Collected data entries
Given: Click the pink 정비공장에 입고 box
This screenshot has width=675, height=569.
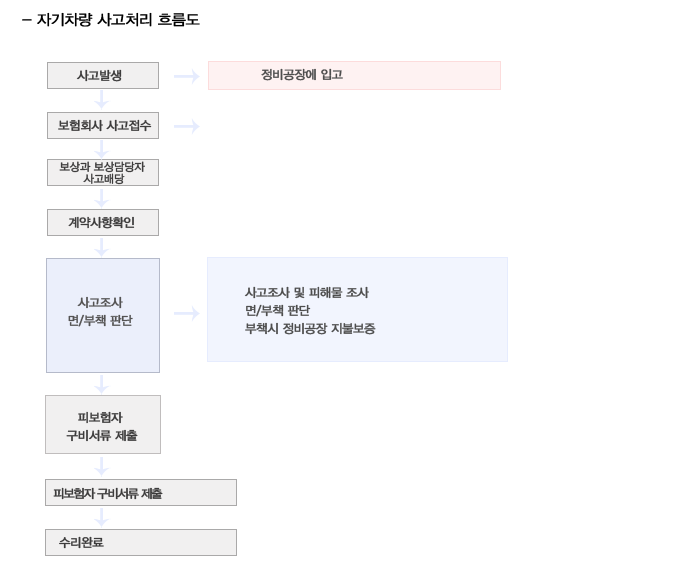Looking at the screenshot, I should click(x=354, y=75).
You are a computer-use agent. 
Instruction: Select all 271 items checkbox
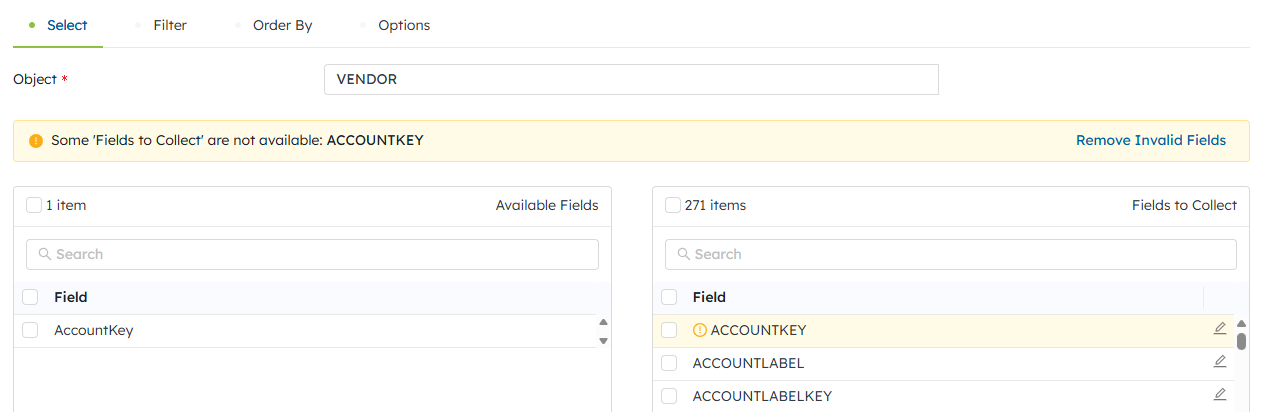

Problem: The lines from the one containing "You are a computer-use agent." through the last line of the data above are to be transcribed exactly, both included, with all pictures left out.

Answer below:
You are a computer-use agent. 
Instruction: Select all 271 items checkbox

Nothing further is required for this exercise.